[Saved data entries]
○ ○ ○ ○ ○

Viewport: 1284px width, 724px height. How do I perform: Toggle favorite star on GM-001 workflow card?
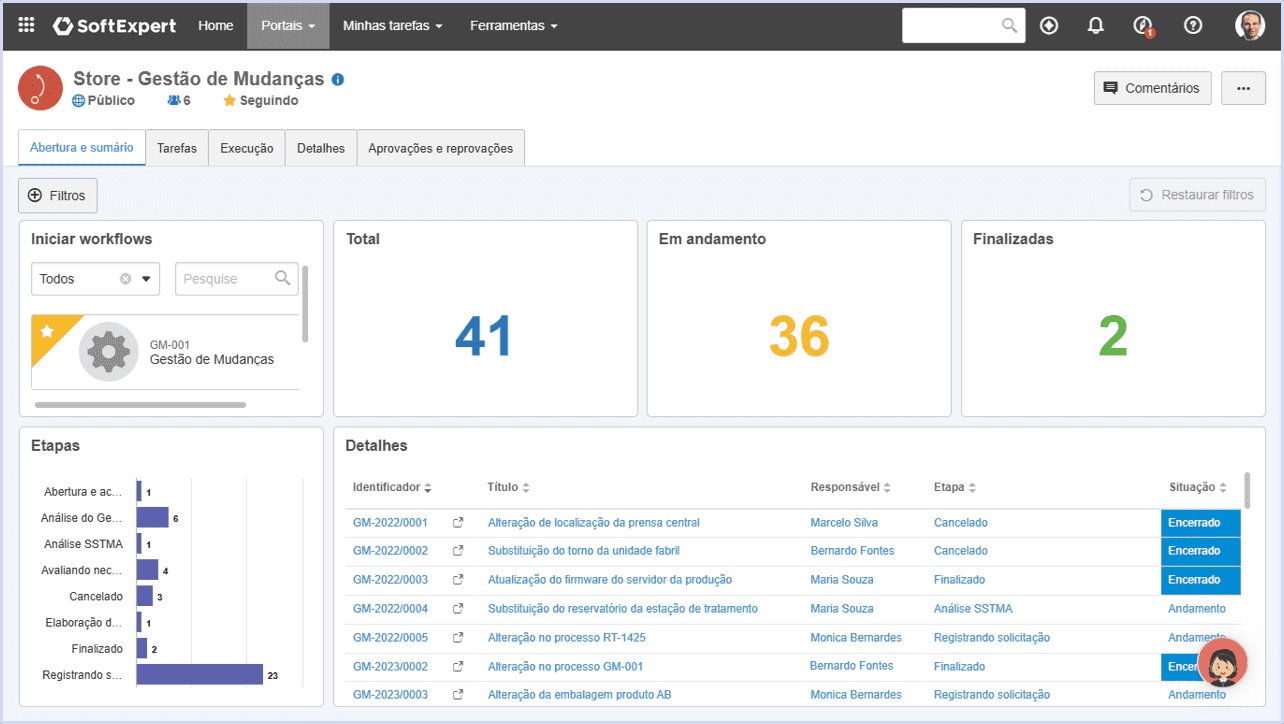point(46,331)
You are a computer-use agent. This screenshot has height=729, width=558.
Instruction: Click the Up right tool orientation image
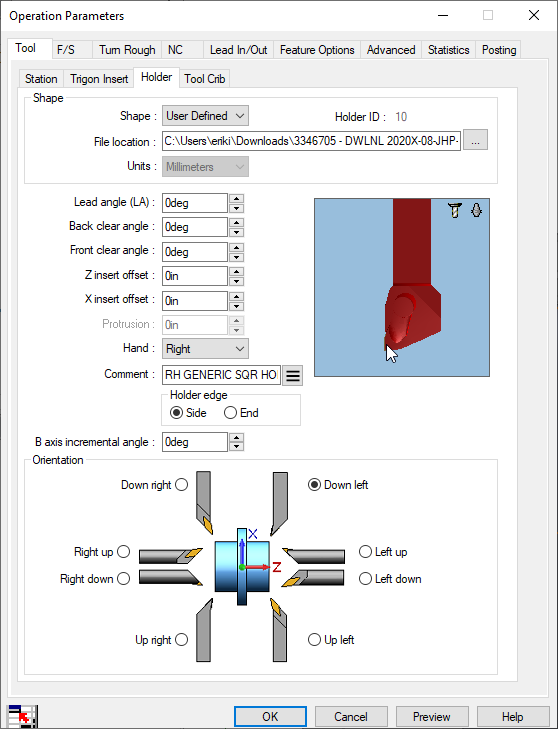[204, 630]
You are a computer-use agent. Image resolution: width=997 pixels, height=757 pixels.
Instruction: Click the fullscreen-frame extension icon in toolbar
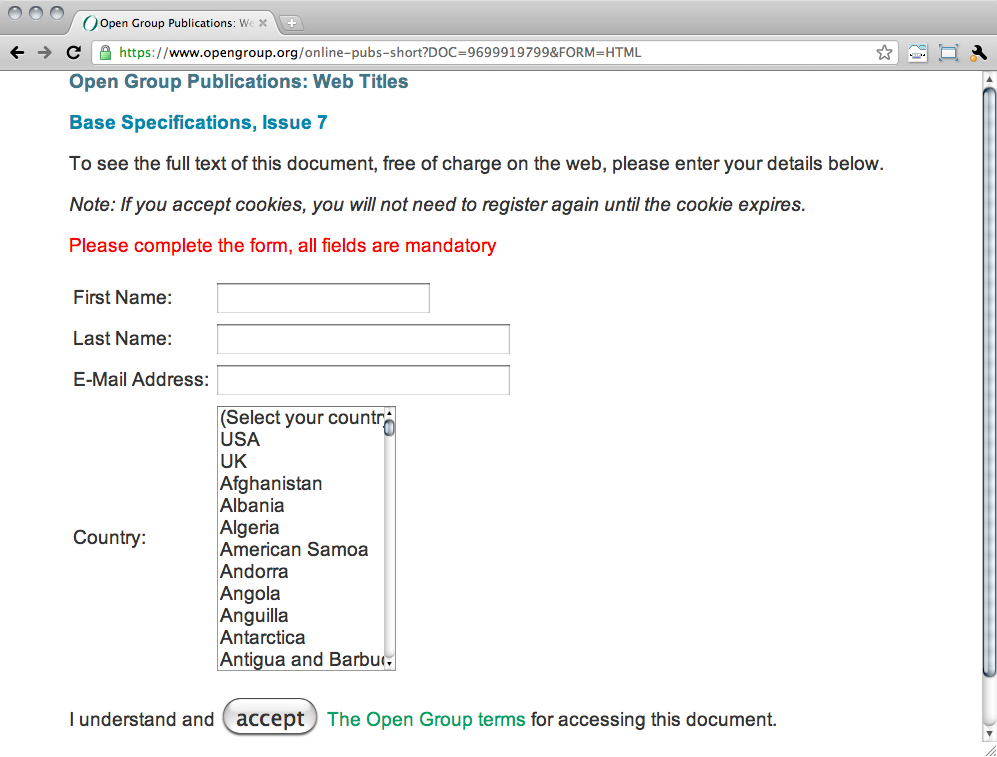coord(948,53)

○ ○ ○ ○ ○

**What needs to be done:**
Check the data above and report how many lines include the word "agent", using a bare number.

**Expected answer:**
2